Famous Historians
We have assembled biographical details on the careers of many famous historians. These biographies have
been well received as several of them have been frequently linked to by other web sites showing that there is a
fair degree of interest in biography about famous historians - "the 'genius' who
can write about History rather than 'any fool' who can make it" - (with thanks to Oscar Wilde and all that).
The historian should be fearless and
incorruptible; a man of independence, loving frankness and truth;
one who, as the poets says, calls a fig a fig and a spade a
spade. He should yield to neither hatred nor affection, not
should be unsparing and unpitying. He should be neither shy nor
deprecating, but an impartial judge, giving each side all it
deserves but no more. He should know in his writing no country
and no city; he should bow to no authority and acknowledge no
king. He should never consider what this or that man will think,
but should state the facts as they really occurred.
Lucian (A.D. 120-200)
History must at last convince of the uselessness of insensate mass movements riding roughshod,
now as ever, over anonymous suffering and claiming priority in the name of some newly clothed abstraction.
If it does not teach that, it does not teach anything.
William Gerhardi - "Historian's Credo"
From the introduction to his "The Romanovs"
You can also access some pages directly about the European Revolution of 1848 and the nineteenth century Unifications of Italy
and Germany on this site.
Please be aware, however, that these pages were prepared somewhat under the influence of:-
Emerson's call for a "transcendentalist" approach to the Study of History.
Emerson's view suggests that :-
" man is a bundle of relations, a knot of roots,
whose flower and fruitage is the world. "
"There is one mind common to all individual men.
Of the works of this mind history is the record.
Man is explicable by nothing less than all his history.
all the facts of history pre-exist as laws. Each law in
turn is made by circumstances predominant. The creation
of a thousand forests is in one acorn, and Egypt, Greece, Rome,
Gaul, Britain, America, lie folded already in the first man.
Epoch after epoch, camp, kingdom, empire, republic, democracy,
are merely the application of this manifold spirit to the
manifold world".
Towards the end of his Essay, History, Emerson asserts that :-
"every history should be written in a wisdom which
divined the range of our affinities and looked at facts as
symbols.
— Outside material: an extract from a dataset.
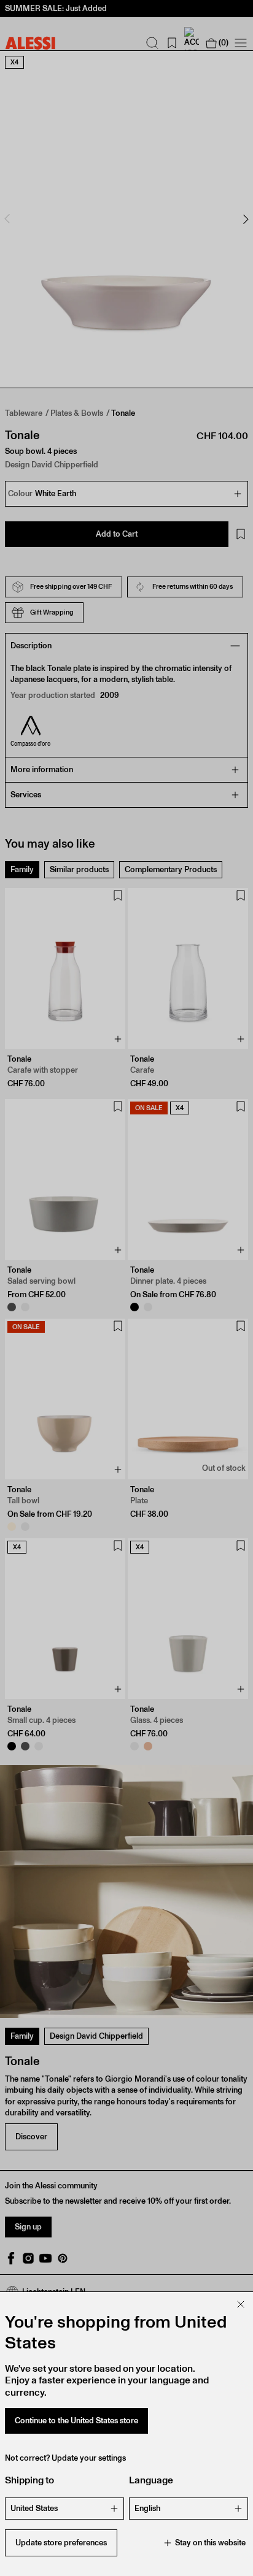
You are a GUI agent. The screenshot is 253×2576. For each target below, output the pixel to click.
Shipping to (29, 2480)
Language (151, 2480)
I am ashamed to see what a shallow village tale our
so-called History is".
Famous Historians : Links to our pages
Popular European History pages at Age-of-the-Sage
- 1 The European Revolution of 1848 begins
- A broad outline of the background to the onset of the turmoils and a consideration of some of the early events.
- 2 The French Revolution of 1848
- A particular focus on France - as the influential Austrian minister Prince Metternich, who sought to encourage the re-establishment of "Order" in the wake of the French Revolutionary and Napoleonic turmoils of 1789-1815, said:-"When France sneezes Europe catches a cold".
- 3 The Revolution of 1848 in the German Lands and central Europe
- "Germany" had a movement for a single parliament in 1848 and many central European would-be "nations" attempted
to assert a distinct existence separate from the dynastic sovereignties they had been living under.
- 4 The "Italian" Revolution of 1848
- A "liberal" Papacy after 1846 helps allow the embers of an "Italian" national aspiration to rekindle across the Italian Peninsula.
- 5 The Monarchs recover power 1848-1849
- Some instances of social and political extremism allow previously pro-reform conservative elements to support
the return of traditional authority. Louis Napoleon, (who later became the Emperor Napoleon III), attains to power
in France offering social stability at home but ultimately follows policies productive of dramatic change in the wider European
structure of states and their sovereignty.
"History is for human self-knowledge ... the only clue to what man can do is
what man has done. The value of history, then, is that it teaches us what man has done
and thus what man is."
R. G. Collingwood
"Whatever concept one may hold, from a metaphysical point of view, concerning the freedom of the will, certainly its appearances, which are
human actions, like every other natural event, are determined by universal laws. However obscure their causes, history, which is concerned
with narrating these appearances, permits us to hope that if we attend to the play of freedom of the human will in the large, we may be able
to discern a regular movement in it, and that what seems complex and chaotic in the single individual may be seen from the standpoint
of the human race as a whole to be a steady and progressive though slow evolution of its original endowment."
Immanuel Kant (1724-1804)
Idea for a Universal History from a Cosmopolitan Point of View (1784)
Or to quote Emerson, from his famous Essay ~ History more fully:-
In old Rome the public roads beginning at the Forum
proceeded north, south, east, west, to the centre of every
province of the empire, making each market-town of Persia, Spain,
and Britain pervious to the soldiers of the capital: so out of
the human heart go, as it were, highways to the heart of every
object in nature, to reduce it under the dominion of man. A man
is a bundle of relations, a knot of roots, whose flower and
fruitage is the world. His faculties refer to natures out of him,
and predict the world he is to inhabit, as the fins of the fish
foreshow that water exists, or the wings of an eagle in the egg
presuppose air. He cannot live without a world.